--- Begin SUPPLIED DATA ---

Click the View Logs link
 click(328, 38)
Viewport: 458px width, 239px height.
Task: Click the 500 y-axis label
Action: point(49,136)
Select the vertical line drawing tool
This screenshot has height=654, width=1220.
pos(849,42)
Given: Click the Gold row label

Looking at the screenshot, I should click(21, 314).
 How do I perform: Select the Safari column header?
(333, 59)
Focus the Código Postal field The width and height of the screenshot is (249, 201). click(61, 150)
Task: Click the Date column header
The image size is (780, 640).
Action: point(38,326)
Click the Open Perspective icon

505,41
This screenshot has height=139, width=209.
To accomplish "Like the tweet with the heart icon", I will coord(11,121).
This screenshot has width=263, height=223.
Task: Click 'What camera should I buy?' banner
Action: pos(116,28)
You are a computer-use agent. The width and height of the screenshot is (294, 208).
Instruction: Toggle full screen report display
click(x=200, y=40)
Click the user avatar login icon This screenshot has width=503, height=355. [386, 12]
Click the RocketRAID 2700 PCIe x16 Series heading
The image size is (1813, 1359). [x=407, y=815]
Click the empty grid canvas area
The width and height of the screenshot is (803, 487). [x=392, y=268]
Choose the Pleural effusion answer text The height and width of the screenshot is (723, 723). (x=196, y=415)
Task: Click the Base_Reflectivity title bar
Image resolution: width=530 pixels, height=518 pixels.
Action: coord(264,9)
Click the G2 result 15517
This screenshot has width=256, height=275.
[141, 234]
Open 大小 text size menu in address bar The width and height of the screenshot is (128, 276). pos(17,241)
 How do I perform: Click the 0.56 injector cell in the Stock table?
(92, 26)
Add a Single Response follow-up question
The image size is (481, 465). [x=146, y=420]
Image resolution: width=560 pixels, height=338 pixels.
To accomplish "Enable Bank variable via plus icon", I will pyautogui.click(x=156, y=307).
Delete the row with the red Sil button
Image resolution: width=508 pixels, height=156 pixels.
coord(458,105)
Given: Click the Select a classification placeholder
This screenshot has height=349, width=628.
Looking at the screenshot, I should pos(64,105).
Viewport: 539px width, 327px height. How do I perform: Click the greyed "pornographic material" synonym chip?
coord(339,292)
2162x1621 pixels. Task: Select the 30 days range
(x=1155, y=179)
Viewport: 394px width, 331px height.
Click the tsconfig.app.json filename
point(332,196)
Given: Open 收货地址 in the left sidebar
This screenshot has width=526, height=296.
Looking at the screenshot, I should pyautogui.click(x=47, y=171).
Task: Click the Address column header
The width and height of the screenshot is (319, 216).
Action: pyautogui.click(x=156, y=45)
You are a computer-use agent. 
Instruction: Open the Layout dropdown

--- End SUPPLIED DATA ---

Copy the records word for word, beginning with the first line and ending with the line that contains "Looking at the screenshot, I should click(21, 314).", including that line.

Click the View Logs link
 click(328, 38)
Viewport: 458px width, 239px height.
Task: Click the 500 y-axis label
Action: point(49,136)
Select the vertical line drawing tool
This screenshot has height=654, width=1220.
pos(849,42)
Given: Click the Gold row label

Looking at the screenshot, I should click(21, 314).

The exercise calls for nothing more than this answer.